Les chevaux se couchent pour mourir

Je félicite la chroniqueuse pour son traitement journalistique à l'égard de la propriétaire de la ferme de Manseau; il lui aurait été facile d'apporter des descriptions et des photographies sensationnelles dans la tradition d'un reality show. Néanmoins, je veux m'intéresser à la pôvre tite-madame à travers mes lunettes d'omnipraticien affecté au Service de maintien à domicile du CLSC de l'Énergie, auprès des personnes en perte d'autonomie.
En effet, pour comprendre cette histoire, tenter d'y remédier efficacement et intervenir de façon préventive lors de situations semblables, il faut aussi se tourner vers la propriétaire des animaux, la question de la négligence animale étant déjà bien documentée.
Cette dame souffrirait-elle d'un trouble d'accumulation compulsive (TAC), nommée aussi syllogomanie, reconnue en tant que maladie mentale particulière dans la dernière version du DSM-5, publié en mai 2013?
Généralement, les gens présentant ce trouble sont méfiants et discrets, enclins à s'auto-exclure socialement, à refuser toute intrusion dans leur milieu de vie, le plus souvent très encombré d'objets, à opposer un refus catégorique et à montrer une détresse psychologique sévère devant la perspective de devoir se départir de leurs objets ou animaux.
Or, le texte nous apprend qu'elle offrit un chat en adoption, accepta la relocalisation de ses chats dans un refuge pour animaux et en fit don plus tard, se soumit aux visites des divers intervenants et résista modérément à laisser partir ses lapins (3), canards (2) et poule (1).

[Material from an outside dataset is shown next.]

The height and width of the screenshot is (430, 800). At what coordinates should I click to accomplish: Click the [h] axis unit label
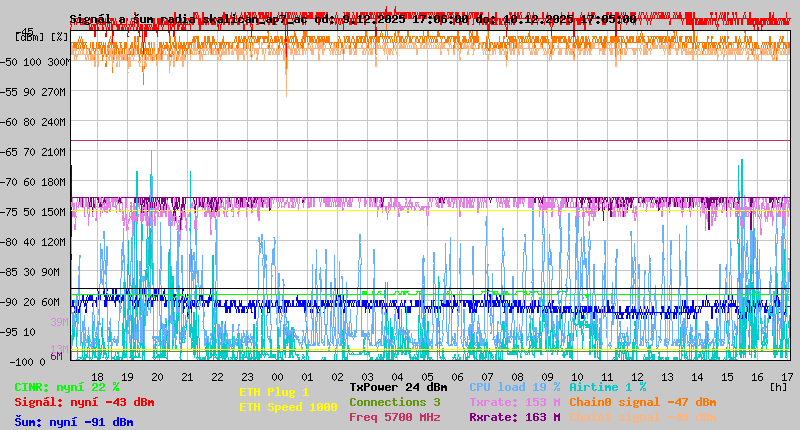(778, 387)
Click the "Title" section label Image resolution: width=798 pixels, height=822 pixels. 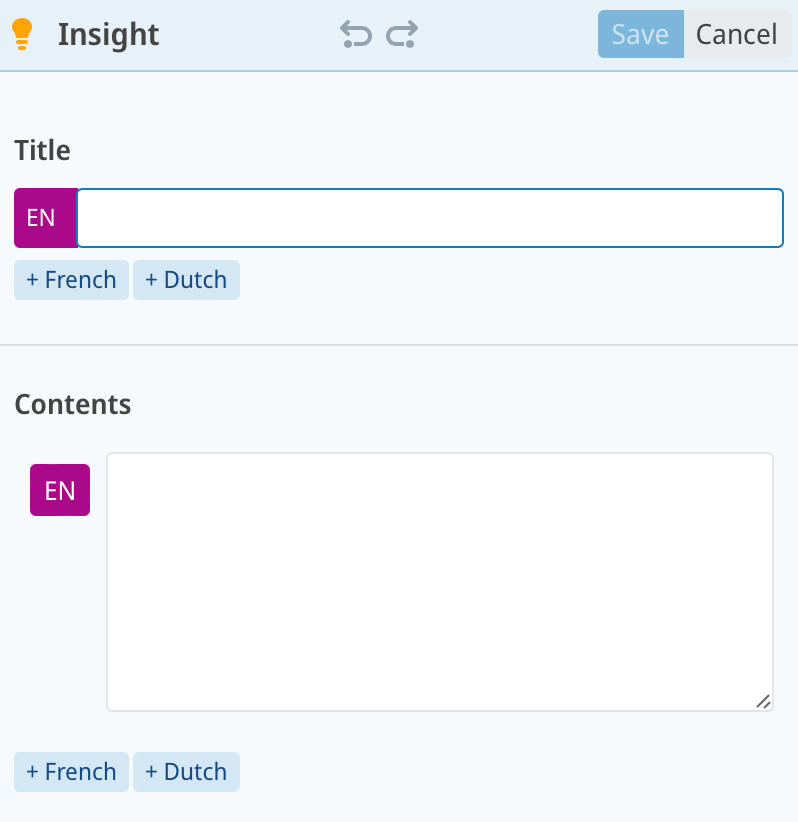point(42,151)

Je crois qu'il s'agit d'un déroulement et d'un dénouement peu probables lors de situations d'intervention auprès de personnes syllogomanes.
Il m'apparaît plus plausible de considérer un problème d'auto-négligence sévère ou syndrome de Diogène, à partir des informations disponibles.
Cette condition fait référence à un comportement négligent; une négligence qui se manifeste dans l'hygiène corporelle, l'état des lieux physiques, les objets et les animaux, le cas échéant. De plus, cette attitude se caractérise par une absence d'autocritique, de honte, de compassion et d'empathie.
L'auto-négligence sévère n'est pas une maladie en soi, mais la conséquence manifeste d'un problème sous-jacent tel que maladie mentale (psychose), troubles cognitifs, démence ou séquelle d'un ancien accident cérébro-vasculaire, par exemple. Aussi, une intervention devrait obligatoirement prendre en compte cet état de fait: l'auto-négligence constitue le reflet d'une problématique sous-jacente.
Revenons à l'article et faisons l'exercice de soumettre la pôvre tite-madame au même questionnement auquel devait répondre l'inspectrice du MAPAQ en regard des animaux (changeons le il (l'animal) pour elle (la madame): a-t-elle accès à de l'eau potable, à de la nourriture saine et en quantité suffisante, à de l'électricité, à un chauffage adéquat et opérant? Réside-t-elle dans un endroit salubre et sécuritaire pour elle et ses voisins? Est-elle malade ou souffrante? Présente-t-elle des signes d'auto-négligence, d'abus ou de maltraitance?
Il semble que la dame ne fut pas le sujet de telles préoccupations de la part des intervenants, n'étant d'ailleurs pas mandatés à cet effet. J'en conviens.
Si l'inspectrice et le policier avaient été outillés pour dépister et ensuite signaler cette situation d'auto-négligence sévère probable au réseau d'organismes communautaires? Si, après confirmation, une équipe interdisciplinaire formée et apte à répondre à ces problématiques complexes, délicates et malheureusement relativement fréquentes (rencontrées dans 2 à 5 % de la population générale), avait été mobilisée auprès de la dame, en collaboration avec les autres intervenants?
En conclusion, mon intervention ne vise qu'à rappeler que la négligence animale rapportée dans cette chronique peut s'expliquer à la lumière d'un comportement pathologique pour lequel il n'existe pas actuellement d'équipes structurées et formées à la prise en charge individuelle de cette clientèle particulière.